В следующий момент в него ударила жесткая волна. Удар был такой силы, что тело Дьобулуса отбросило на стену позади, мгновенно раздавливая каждую кость, расплющивая плоть в кровавое пятно. Отделившись от размозженного торса, голова стукнула об пол и закатилась под ближайший стол.

На лицо Лисицы полетели красные брызги. Она дернулась, но не вскрикнула, не отшатнулась. Просто застыла, с расширенными от шока глазами глядя на останки отца.

«Это невозможно, – изумленно подумал Октавиус. – Этого просто не может быть».

– Ты, – Лисица развернулась к изможденной неподвижной фигуре. – Я тебя…

Что-то менялось. Его тело выпрямлялось, вытягивалось. Плечи расправились, голова поднялась. Он убрал с лица лохмы и вдруг посмотрел прямо на нее. Лисица завороженно уставилась на него в ответ.

– Лисица, – Бинидиктус схватил ее за руку.

– Папа? – позвала Лисица. Она медленно шагнула вперед.

– Не вздумай, – Бинидиктус вцепился в нее. – Он опасен.

– Отпусти меня.

– Не подходи к нему!

– Это не Киношник. Папа жив, идиот!

– Что?! – Бинидиктус обмяк на секунду. У Лисицы от горя крыша поехала?
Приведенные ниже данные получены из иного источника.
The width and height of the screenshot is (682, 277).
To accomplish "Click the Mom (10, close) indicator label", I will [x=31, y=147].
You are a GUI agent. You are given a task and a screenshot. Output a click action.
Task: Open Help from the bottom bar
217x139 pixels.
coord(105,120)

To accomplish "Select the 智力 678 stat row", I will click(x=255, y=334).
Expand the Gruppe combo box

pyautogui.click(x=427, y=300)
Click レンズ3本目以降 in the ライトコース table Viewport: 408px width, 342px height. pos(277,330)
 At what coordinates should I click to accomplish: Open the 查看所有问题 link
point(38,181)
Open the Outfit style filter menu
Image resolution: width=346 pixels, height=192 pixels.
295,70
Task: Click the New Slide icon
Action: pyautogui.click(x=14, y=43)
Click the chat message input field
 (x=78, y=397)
– Посмотри на него, – настаивала Лисица. – Он стал другим. Это папа. Там, в его мозге. Мой папа не мог умереть. Он хитрый. Изворотливый. Он всегда все повернет как ему нужно.

– Ты не можешь это проверить, – простонал Бинидиктус. – Не подходи…
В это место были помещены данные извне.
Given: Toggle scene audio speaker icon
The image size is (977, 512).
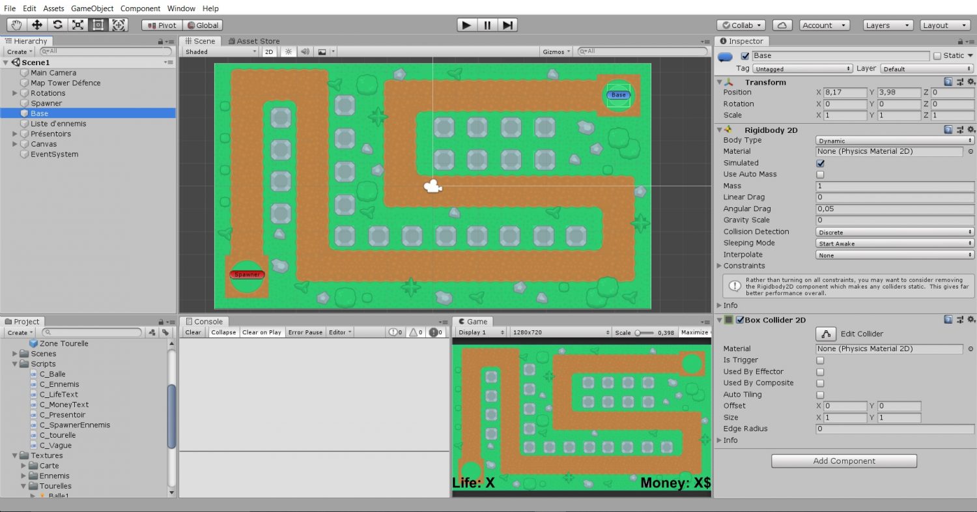Looking at the screenshot, I should pos(304,51).
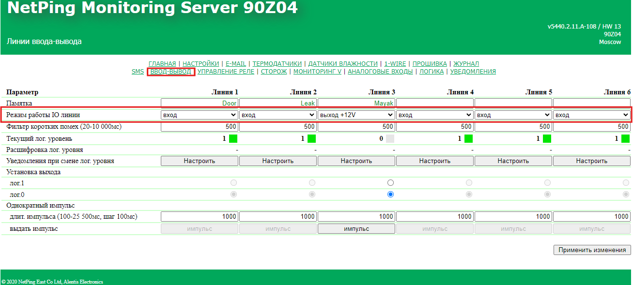Focus pulse duration field for Line 4
633x285 pixels.
click(x=435, y=217)
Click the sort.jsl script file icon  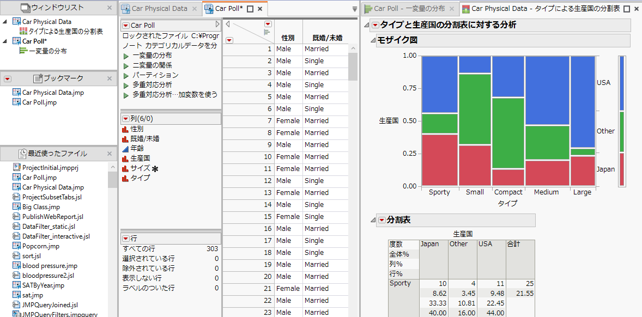coord(16,256)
– Помнишь, что Октавиус сказал? Если это все еще тот, странный, и я прикоснусь к нему, он не выдержит.

– Он убьет тебя! – Бинидиктус все еще пытался оттащить Лисицу. Но эта женщина была сильная как лошадь. Она просто мало-помалу сдвигала его вместе с собой.

– Ну и что. Зато мы узнаем правду.

– Ты не можешь…

– Нет. Я хочу знать правду.

Бинидиктус оглянулся на остальных с молчаливой просьбой о помощи. Но увидел потрясенные, растерянные лица. Тогда он разжал хватку, отпуская Лисицу. Внезапно он совершенно успокоился.

– Что ж, мы столько времени были вместе. Останемся вместе и сейчас.

Он протянул руку, и Лисица с готовностью схватилась за нее. Вместе они преодолели последние метры.

– Папа? – увидев подтверждение в бирюзовых глазах, Лисица обняла его, и он обвил ее руками в ответ. – Он оказался там? – ее зрачки чуть вильнули в сторону кровоточащих останков. – Он погиб в твоем теле?

Система оповещения умолкла на полуслове, пена перестала падать. Лисица все еще обнимала тощего грязного незнакомца. Илия вдруг осознал, что пес отчаянно воет, и, успокаивая, взял его на руки.

28.

[01.13, понедельник. Аллея к зданию СЛ]

Выйдя из здания, Илия увидел Лизу. Она стояла неподалеку от парковки, дрожа от холода, маленькая и изящная, как куколка. На ней было ее любимое платье, синее, с черными цветами. То самое, которое Илия намеревался сжечь.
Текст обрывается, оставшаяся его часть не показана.